Sunday, 4 March 2012

Uniting and Reuniting at the Bistro?

This week I agreed to catch up with my friend at the newly opened Bistro Union around the corner from her flat in Abbeville Rd. From the creators of Trinity in Clapham old town, the bistro purports to be a more relaxed local place to grab a bite to eat. The decor and atmosphere is certainly so - with unprententious furniture and a laid-back back feel to it. Like a few other places that have opened up recently, the bistro has a bar where you can sit and enjoy a few drinks and fresh traditional nibbles, like sausage rolls, scotch eggs and pork scratchings and apparently you even help yourself to your own cutlery from the drawers in front of you.

Being around the little tables was comfortable enough to be conducive to sitting around chatting, even if somewhat a little too squished together. The waiting staff were really lovely and friendly though, going a long way to making up for the food and sometimes lack of flavour. Drinks also helped to ease the pain of this a little - I was impressed with the array of interesing and old-fashioned cocktails on the menu with a beautiful gin cucumber and ginger ale number taking the heat off the long wait til our food arrived. The house wine is also to be commended - none of that cheap-drink-only-to-get-drunk stuff. Unfortunately the bread wasn't up to much being a little stale and the butter neither.

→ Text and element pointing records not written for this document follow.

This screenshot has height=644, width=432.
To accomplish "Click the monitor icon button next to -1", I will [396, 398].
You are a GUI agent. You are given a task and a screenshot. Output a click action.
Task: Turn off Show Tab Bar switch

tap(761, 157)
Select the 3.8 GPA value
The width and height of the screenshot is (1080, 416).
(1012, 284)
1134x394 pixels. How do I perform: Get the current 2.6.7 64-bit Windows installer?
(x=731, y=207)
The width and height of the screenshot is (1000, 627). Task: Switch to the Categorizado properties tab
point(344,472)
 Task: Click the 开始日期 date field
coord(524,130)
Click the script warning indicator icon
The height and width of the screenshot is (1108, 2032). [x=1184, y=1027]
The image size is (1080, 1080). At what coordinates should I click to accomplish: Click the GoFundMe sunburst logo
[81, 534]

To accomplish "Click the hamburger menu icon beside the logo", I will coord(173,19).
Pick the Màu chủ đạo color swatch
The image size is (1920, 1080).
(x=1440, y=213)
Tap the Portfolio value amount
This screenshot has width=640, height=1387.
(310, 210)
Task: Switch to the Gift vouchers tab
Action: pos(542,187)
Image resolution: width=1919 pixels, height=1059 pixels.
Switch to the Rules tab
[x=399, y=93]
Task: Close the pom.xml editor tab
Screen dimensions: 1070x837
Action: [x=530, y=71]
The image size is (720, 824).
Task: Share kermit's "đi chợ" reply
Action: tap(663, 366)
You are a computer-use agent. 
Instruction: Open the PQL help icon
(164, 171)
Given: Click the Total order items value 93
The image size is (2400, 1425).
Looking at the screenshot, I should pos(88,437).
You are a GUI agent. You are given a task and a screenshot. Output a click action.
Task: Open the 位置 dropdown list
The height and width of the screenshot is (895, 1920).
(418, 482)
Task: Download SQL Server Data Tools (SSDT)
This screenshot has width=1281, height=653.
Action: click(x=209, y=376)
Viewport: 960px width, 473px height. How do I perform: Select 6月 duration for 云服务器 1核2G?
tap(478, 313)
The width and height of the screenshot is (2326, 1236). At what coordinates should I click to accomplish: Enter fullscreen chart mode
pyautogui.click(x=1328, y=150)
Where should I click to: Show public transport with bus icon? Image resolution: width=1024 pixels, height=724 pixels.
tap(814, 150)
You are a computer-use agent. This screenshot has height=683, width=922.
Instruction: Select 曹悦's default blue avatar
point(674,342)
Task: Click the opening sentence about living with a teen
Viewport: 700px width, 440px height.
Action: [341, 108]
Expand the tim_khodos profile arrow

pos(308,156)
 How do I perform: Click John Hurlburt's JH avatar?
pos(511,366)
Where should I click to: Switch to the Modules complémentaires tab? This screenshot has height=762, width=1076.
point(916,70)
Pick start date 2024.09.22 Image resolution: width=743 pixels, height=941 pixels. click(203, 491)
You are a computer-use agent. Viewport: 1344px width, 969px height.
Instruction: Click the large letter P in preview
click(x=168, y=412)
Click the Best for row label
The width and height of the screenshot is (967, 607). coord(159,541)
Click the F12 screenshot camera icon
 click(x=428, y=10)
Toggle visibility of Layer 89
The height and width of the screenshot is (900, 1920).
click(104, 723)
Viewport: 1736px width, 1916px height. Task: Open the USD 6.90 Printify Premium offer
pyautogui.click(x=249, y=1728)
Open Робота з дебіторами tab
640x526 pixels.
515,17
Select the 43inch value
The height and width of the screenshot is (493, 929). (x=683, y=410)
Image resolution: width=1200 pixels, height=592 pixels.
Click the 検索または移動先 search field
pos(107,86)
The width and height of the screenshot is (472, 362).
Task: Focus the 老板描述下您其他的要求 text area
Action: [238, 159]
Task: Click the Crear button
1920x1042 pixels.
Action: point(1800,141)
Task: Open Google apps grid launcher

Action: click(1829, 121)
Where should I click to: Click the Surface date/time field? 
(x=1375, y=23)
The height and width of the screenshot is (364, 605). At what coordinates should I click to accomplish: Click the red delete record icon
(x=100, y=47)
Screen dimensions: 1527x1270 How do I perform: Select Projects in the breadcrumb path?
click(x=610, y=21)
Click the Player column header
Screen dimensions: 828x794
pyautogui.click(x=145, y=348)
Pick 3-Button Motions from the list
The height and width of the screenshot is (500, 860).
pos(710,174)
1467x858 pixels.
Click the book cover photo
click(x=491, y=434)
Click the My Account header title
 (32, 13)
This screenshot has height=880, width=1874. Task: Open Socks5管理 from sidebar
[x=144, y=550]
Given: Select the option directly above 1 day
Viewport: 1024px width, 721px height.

We were just on the cusp of ordering a couple of those little snacks when our dishes arrived but we were shocked when the toad-in-the-hole plonked down was completely charred on top. We were unanimous that we wouldn't dare even serve this to our friends at home, let alone in a restaurant (at £11). The second waiter concurred (as I think the table next to our elbows did too I suspect) and whisked this away to be replaced with another and took it off our bill. Sadly the next one served wasn't really up to much either. The plaice was tasty but the flavour paled by the fact I kept on getting mouthfuls of bones. The greens and chips were nice accompaniments, although the addition of lots of garlic in the greens wasn't as good a pairing with the toad-in-the-hole
per the waiter's recommendation. With simply written menus, you don't find out these things until they are too late. Raspberry ripple ice cream was a nice ending, quaintly served in a little jar with a screw top.

After discussing the food and our impressions we heard next-door complaining about theirs to the waiter - the distinct lack of meat in the cottage pie for one. As we finished our pudding, this table by our elbows asked how our food was. She had been planning to bring her friends here for her birthday but was put off by the portions and at those prices. (around £15 for a main plus 12.5% service) They were promised that these were just teething problems, but how can you be so sure? Surely this should be over after their 'dry-run' period?

Well I think the moral of the story is don't try these places too soon - but not too long after they've opened either (the good staff by then have flown the nest). I'd go back for drinks and snacks but not hurry back for the mains too soon.